Several years ago, Emel was homeless, lonely and uncertain about the future. Having fled his home in The Gambia due to anti-LGBTQ+ discrimination, Emel—who prefers not to give his full name due to safety concerns—was living on the streets in Senegal and relying on the support of fellow asylum-seekers who offered him food and shelter.
Through a friend who had found asylum in Canada, Emel was introduced to Duane Lecky, a member of the congregation of St. John the Divine Anglican Church in Victoria, B.C. who with his husband had invited Emel’s friend to stay in their home. Lecky organized a GoFundMe campaign to provide food and housing for Emel while he navigated the asylum process, eventually resettling in Canada in 2019.
Today, Emel lives in Ottawa and works as a personal support worker while studying to become a nurse. He is also the founder of Rainbow Haven, an all-volunteer organization that seeks to provide shelter and sustenance for LGBTQ+ asylum seekers as they attempt to find refuge in safe countries.

“My own experience as an asylum seeker showed me [for the] first time how vulnerable LGBTQ+ people, refugees, are,” Emel says. “Many of us flee one dangerous situation only to find ourselves in another, struggling with homelessness, exploitation and lack of resources. I knew that if I survived, it was because of people who stepped in to help me, like Duane … So I wanted to do the same for others.”
Rainbow Haven currently operates two safe houses in Dakar, Senegal and is working on setting up a third in Kenya. Emel stays in regular contact with asylum seekers living in these apartments, holding regular meetings and sharing updates, while working to find more people who can support the organization.
Lecky is chair of Rainbow Haven. He says helping LGBTQ+ asylum seekers grew out of St. John the Divine’s history of support for refugees and queer rights. Its refugee committee settled many newcomers around Victoria over recent decades.
Like many Anglican parishes across Canada, St. John the Divine has a dwindling and aging congregation and no longer has the numbers it used to for handson refugee work, Lecky says. He sees Rainbow Haven as a way of continuing the church’s refugee ministry and merging it with its longtime support for LGBTQ+ rights.
The friend of Emel who lived for a time with Lecky and his husband—who, Lecky believes, is also the last refugee St. John the Divine sponsored—played a key role in Rainbow Haven’s origins.
In 2014, The Gambia’s National Assembly amended its criminal code to impose penalties of up to life imprisonment for “aggravated” homosexuality. Then-president Yahya Jammeh called homosexuality one of the “biggest threats to human existence” and vowed to “fight these vermin called homosexuals or gays the same way we are fighting malaria-causing mosquitoes, if not more aggressively.”

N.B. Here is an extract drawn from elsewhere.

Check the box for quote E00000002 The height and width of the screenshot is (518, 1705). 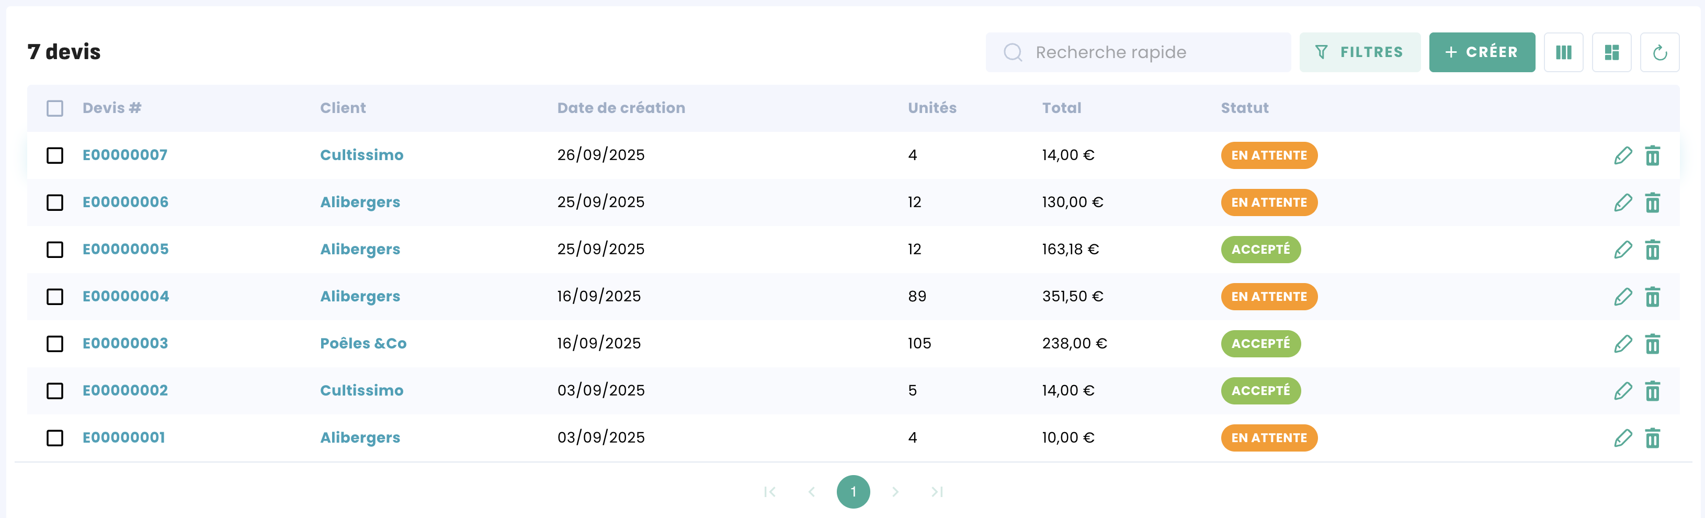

“It became really dangerous,” Lecky says of conditions facing LGBTQ+ people in The Gambia. “Large groups left, including friends of these guys who were living with us or had lived with us.” He recalls, “The guy who was living with us, he said, ‘We’ve got to help them.’ So we started just helping this one group… They were friends of [his] and we provided them with enough money for barebones food and rent on an apartment.”
One of those refugees Lecky helped was Emel, who had fled to Senegal from The Gambia. At that time Emel was sleeping in the streets, along with 10 other Gambians he knew who were also seeking asylum.
Raising funds through GoFundMe with friends and family members, Lecky sent money to cover housing and shelter costs for Emel, who was able to emigrate to Canada after two and a half years seeking asylum. He found a job at IKEA before starting classes to become a personal support worker, and eventually founded Rainbow Haven.
National ecumenical organization Citizens for Public Justice recently donated thousands of dollars to the group, said Lecky. He says he foresees the group eventually taking the form of a single “hub” committee with many “spoke” committees, each managing a safe house.
“Our vision is that there’ll be dozens if not hundreds of these spoke committees, each with a safe house somewhere,” he says.